Fighting my way through the Friday night traffic along St. Kilda Road, I quickly arrived at the venue, parked, and raced up to make the start of the show. At first, I couldn’t find the venue, however I was pointed in the right direction by some excited audience members. I made my way through the doors of the high school gymnasium and found a two hundred plus audience all eager to see tonight’s performance.
They were all seated in the main part of the gymnasium looking on at a black box theatre attached to the side of the building. Acoustically, attaching a black box theatre to the side of a high roof space with a hard surface isn’t the greatest of ideas. However, SLOCA did all that they could to make it work, and the audience was extremely forgiving of this.
From the outset I was struck by how amazing SLOCA’s band were under the leadership of musical director Tim Warner. Of particular note was the brass section - Charlie Pattinson, Hugh Nehrybecki, Damien England, Andre Del Papa, and Simone Higgins - whose music lent that sense of style and sophistication that director Henry Shaw so admired when first seeing the show at the MTC.
Being placed in the gymnasium, the band often drowned out the performers onstage, especially when dialogue was accompanied by music, but the cheerful audience easily forgave this. The sound issues would have no doubt would have been a concern for Shaw and the production team in the lead up to the performance, however there is little they could have done to accommodate it.
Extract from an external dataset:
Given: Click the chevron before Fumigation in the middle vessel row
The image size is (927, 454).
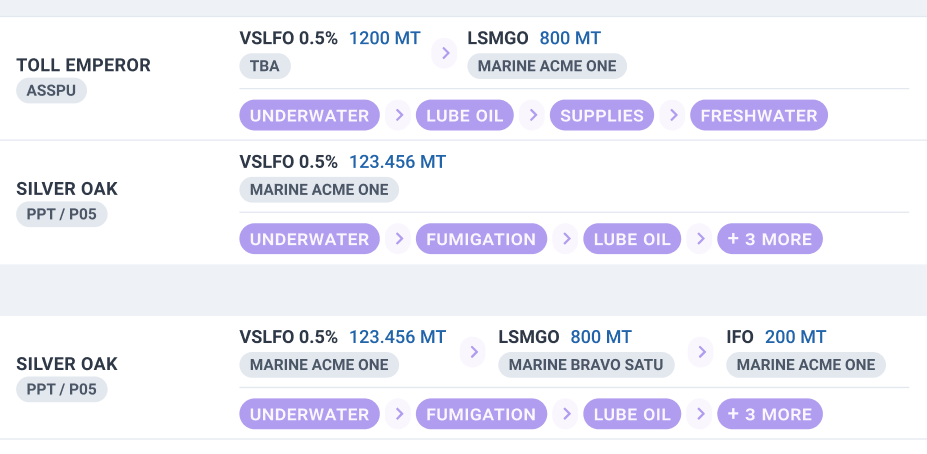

Outside of the obvious limitations of the space, I thought the technical crew did a fabulous job in realizing The Drowsy Chaperone. The set was simple yet effective, and was lit extremely well with a nice balance of gels and LED lighting. In fact, I would go so far as saying that the show ran seamlessly from a technical perspective (bar the mike that dropped out on the Man In Chair, but such things can’t be helped).Congratulations are in order for the technical crew of Kyle Smith, Hilary Pilcher, Sophie Dewhurst, May Webster, Emma Buckthorpe, and Ron Gavin.
SLOCA’s cast for The Drowsy Chaperone was an interesting formula, with a mixture St. Leonard’s affiliates from former students to teachers to parents. I believe it worked for the most part, as Elyse McDonald, Robert Martin, and Grace Kingsford lit up the stage around a cast and ensemble that held their own.
I thought that Jan Frazer’s Drowsy Chaperone was terrific in her moments of spoken dialogue, however she did appear to ‘switch off’ when not immediately involved in the action onstage. I hope that finds a way to inhabit that wonderful character of hers when not speaking on stage.
The Gangsters of Andrea Fazio and Fraser Mitchell are both highly promising talents who are definitely worth the price of admittance. Though their performances lacked polish, I believed that both their characters were big, bold and entertaining to watch. The Drowsy Chaperone is a wonderful vehicle for both boys as you can foresee their growth as performers with the run. I would encourage both the boys to focus on their projection and timing, as some of their funny moments were lost with the speed in which they were performed.
I believe that Max Paton and Gilbert Moffat could also focus on improving their projection throughout the run. Both Paton (George) and Moffat (Feldzig) have a wonderful stage presence and were let down in not being able to make themselves heard: Moffat in particular, as the character of Feldzig really grew as the performance went on. I would hope that Moffat finds a way to start the show with the same level of focus and intensity with which he finishes.
Andrew Dempster’s Aldolpho and Greg Diamond’s Man In Chair were another two roles that showed a lot of promise. Both performers drew me into their performance of their respective characters, however both have the potential to grow in their roles throughout the run.
Diamond’s physicality and comic timing was of a high standard, but gave the impression that he was finding his feet as the show’s host.
For Dempster, all I would say is “go bigger.” This highly talented performer had the audience in fits of laughter, but looked to be holding back in certain moments. I highly enjoyed his character of Aldolpho, as did the 200+ audience members around me.
Overall, I found the female cast members to be extremely strong. Not only were Elyse McDonald, Grace Kingsford, and Ellie Sullivan terrific in their respective roles, but they were also giving performers and really brought out the best in those around them.
Lastly, I found James Padley’s Robert Martin simply exceptional. Padley was electric every time he took to the stage and was the highlight of the night. His singing and acting were of a high standard, and I would be keen to see his next production.
If you are up for a night of pure theatrical fun, then you best get yourself along and see SLOCA’s The Drowsy Chaperone. Witnessing young people being given the opportunity to grow and blossom, as they have, into fine performers is an absolute delight.